As someone relatively new to Wikidata, I need to ask for some help
understanding the following paragraph from the forwarded email:
Please note that *instance of* (P31) and *subclass of* (P279) are not
valid values for *subproperty of* (P1647) claims, as described in the
P1647 documentation [1]. For example, claims like "occupation
*subproperty of* instance of" are invalid.

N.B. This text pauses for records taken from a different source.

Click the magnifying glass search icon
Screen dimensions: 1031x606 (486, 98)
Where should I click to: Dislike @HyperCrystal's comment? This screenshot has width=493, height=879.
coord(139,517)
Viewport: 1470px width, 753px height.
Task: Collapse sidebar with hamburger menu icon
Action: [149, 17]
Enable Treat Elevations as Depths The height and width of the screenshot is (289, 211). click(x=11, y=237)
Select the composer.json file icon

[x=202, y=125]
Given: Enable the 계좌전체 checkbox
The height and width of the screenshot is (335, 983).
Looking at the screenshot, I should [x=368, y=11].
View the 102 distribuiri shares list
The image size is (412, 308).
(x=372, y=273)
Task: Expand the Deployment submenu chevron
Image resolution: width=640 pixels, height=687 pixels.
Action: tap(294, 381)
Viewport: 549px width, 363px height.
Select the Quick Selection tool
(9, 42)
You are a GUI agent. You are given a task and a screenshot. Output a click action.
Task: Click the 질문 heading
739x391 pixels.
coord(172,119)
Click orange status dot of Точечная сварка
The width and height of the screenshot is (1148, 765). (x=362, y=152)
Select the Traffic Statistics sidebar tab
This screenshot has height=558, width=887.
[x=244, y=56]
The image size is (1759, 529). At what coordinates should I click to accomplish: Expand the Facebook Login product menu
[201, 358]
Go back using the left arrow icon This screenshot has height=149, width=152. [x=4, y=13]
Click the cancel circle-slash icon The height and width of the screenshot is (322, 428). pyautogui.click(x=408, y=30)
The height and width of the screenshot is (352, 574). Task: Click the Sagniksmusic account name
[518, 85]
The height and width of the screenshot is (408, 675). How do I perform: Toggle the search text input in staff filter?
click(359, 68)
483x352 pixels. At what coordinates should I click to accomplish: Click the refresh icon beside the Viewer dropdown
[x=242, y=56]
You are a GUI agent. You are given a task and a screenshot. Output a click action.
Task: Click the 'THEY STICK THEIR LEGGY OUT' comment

What specifically in the P1647 documentation [1] describes that
*instance of* (P31) and *subclass of* (P279) are not valid values for
*subproperty of* (P1647) claims?
[
Since it appears that the creation of *subproperty of*
went unnoticed
by many, I'd like to describe an important aspect of its proper use,
and how that relates to classification.
Please note that *instance of* (P31) and *subclass of* (P279) are not
valid values for *subproperty of* (P1647) claims, as described in the
P1647 documentation [1]. For example, claims like "occupation
*subproperty of* instance of" are invalid. The reasons for this are
both technical and architectural.
On the technical side, *instance of, subclass of* and *subproperty of*
are intended to be straightforwardly exportable as rdf:type,
rdfs:subClassOf and rdfs:subPropertyOf. As described in *On the
Properties of Metamodeling in OWL* [2], claims that use OWL's built-in
vocabulary (e.g. rdf:type) as individuals make an ontology
undecidable. If an ontology is undecidable, then queries are not
guaranteed to terminate. This is a big deal. Decidability is a main
goal of OWL 2 DL and a requirement in the more specialized profiles
OWL 2 EL, OWL 2 RL and OWL 2 QL. Most Semantic Web ontologies aim to
valid be in at least OWL 2 DL. So if Wikidata aims to be easily
interoperable with the rest of the Semantic Web, we should aim to be
valid in OWL 2 DL, and thus not make claims of the form "P
*subproperty of* instance of (P31)" or "P *subproperty of* subclass of
(P279)".
Avoiding such claims is also good design. There should be one -- and
preferably only one -- obvious way to specify the type of an instance.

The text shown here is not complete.